--- Start GIVEN RECORDS ---

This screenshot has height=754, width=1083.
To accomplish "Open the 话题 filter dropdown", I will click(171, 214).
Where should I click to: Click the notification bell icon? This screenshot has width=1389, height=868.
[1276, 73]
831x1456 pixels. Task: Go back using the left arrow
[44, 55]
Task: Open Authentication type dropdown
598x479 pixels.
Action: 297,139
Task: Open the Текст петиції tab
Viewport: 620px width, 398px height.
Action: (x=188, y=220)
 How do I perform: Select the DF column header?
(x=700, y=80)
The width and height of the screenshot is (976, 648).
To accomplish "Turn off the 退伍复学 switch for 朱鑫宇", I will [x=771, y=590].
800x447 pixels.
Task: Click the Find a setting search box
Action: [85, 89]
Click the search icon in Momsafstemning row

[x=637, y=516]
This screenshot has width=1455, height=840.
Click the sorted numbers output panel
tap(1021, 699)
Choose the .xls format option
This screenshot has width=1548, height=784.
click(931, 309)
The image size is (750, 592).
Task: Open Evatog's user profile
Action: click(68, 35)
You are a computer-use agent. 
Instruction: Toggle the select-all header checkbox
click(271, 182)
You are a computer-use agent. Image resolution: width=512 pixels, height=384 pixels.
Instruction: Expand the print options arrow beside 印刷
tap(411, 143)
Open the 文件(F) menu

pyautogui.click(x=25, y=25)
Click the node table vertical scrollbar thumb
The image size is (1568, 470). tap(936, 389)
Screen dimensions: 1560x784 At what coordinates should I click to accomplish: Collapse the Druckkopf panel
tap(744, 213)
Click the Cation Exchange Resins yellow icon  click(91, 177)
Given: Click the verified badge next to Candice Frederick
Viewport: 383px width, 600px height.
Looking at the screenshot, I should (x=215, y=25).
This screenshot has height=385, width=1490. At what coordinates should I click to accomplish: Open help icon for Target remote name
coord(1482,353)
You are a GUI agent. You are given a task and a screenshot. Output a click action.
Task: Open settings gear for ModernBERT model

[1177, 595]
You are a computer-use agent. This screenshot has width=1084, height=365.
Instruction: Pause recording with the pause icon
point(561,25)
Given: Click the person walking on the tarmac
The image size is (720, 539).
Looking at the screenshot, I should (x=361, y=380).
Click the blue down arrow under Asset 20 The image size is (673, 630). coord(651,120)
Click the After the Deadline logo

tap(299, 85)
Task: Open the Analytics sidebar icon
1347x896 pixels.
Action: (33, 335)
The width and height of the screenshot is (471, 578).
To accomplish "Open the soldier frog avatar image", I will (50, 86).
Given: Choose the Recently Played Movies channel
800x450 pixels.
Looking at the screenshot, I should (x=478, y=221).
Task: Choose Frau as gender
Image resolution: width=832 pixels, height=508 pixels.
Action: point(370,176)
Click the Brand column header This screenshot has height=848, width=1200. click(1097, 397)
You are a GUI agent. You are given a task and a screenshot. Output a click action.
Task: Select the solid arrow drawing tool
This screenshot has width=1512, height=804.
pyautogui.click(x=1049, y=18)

--- End GIVEN RECORDS ---

AIM –
Copy all of the records above, character for character, without changing a single line.

RESULT OF THE TASK –
This screenshot has height=754, width=1083.
To accomplish "Open the 话题 filter dropdown", I will click(171, 214).
Where should I click to: Click the notification bell icon? This screenshot has width=1389, height=868.
[1276, 73]
831x1456 pixels. Task: Go back using the left arrow
[44, 55]
Task: Open Authentication type dropdown
598x479 pixels.
Action: 297,139
Task: Open the Текст петиції tab
Viewport: 620px width, 398px height.
Action: (x=188, y=220)
 How do I perform: Select the DF column header?
(x=700, y=80)
The width and height of the screenshot is (976, 648).
To accomplish "Turn off the 退伍复学 switch for 朱鑫宇", I will [x=771, y=590].
800x447 pixels.
Task: Click the Find a setting search box
Action: [85, 89]
Click the search icon in Momsafstemning row

[x=637, y=516]
This screenshot has width=1455, height=840.
Click the sorted numbers output panel
tap(1021, 699)
Choose the .xls format option
This screenshot has width=1548, height=784.
click(931, 309)
The image size is (750, 592).
Task: Open Evatog's user profile
Action: click(68, 35)
You are a computer-use agent. 
Instruction: Toggle the select-all header checkbox
click(271, 182)
You are a computer-use agent. Image resolution: width=512 pixels, height=384 pixels.
Instruction: Expand the print options arrow beside 印刷
tap(411, 143)
Open the 文件(F) menu

pyautogui.click(x=25, y=25)
Click the node table vertical scrollbar thumb
The image size is (1568, 470). tap(936, 389)
Screen dimensions: 1560x784 At what coordinates should I click to accomplish: Collapse the Druckkopf panel
tap(744, 213)
Click the Cation Exchange Resins yellow icon  click(91, 177)
Given: Click the verified badge next to Candice Frederick
Viewport: 383px width, 600px height.
Looking at the screenshot, I should (x=215, y=25).
This screenshot has height=385, width=1490. At what coordinates should I click to accomplish: Open help icon for Target remote name
coord(1482,353)
You are a GUI agent. You are given a task and a screenshot. Output a click action.
Task: Open settings gear for ModernBERT model

[1177, 595]
You are a computer-use agent. This screenshot has width=1084, height=365.
Instruction: Pause recording with the pause icon
point(561,25)
Given: Click the person walking on the tarmac
The image size is (720, 539).
Looking at the screenshot, I should (x=361, y=380).
Click the blue down arrow under Asset 20 The image size is (673, 630). coord(651,120)
Click the After the Deadline logo

tap(299, 85)
Task: Open the Analytics sidebar icon
1347x896 pixels.
Action: (33, 335)
The width and height of the screenshot is (471, 578).
To accomplish "Open the soldier frog avatar image", I will (50, 86).
Given: Choose the Recently Played Movies channel
800x450 pixels.
Looking at the screenshot, I should (x=478, y=221).
Task: Choose Frau as gender
Image resolution: width=832 pixels, height=508 pixels.
Action: point(370,176)
Click the Brand column header This screenshot has height=848, width=1200. click(1097, 397)
You are a GUI agent. You are given a task and a screenshot. Output a click action.
Task: Select the solid arrow drawing tool
This screenshot has width=1512, height=804.
pyautogui.click(x=1049, y=18)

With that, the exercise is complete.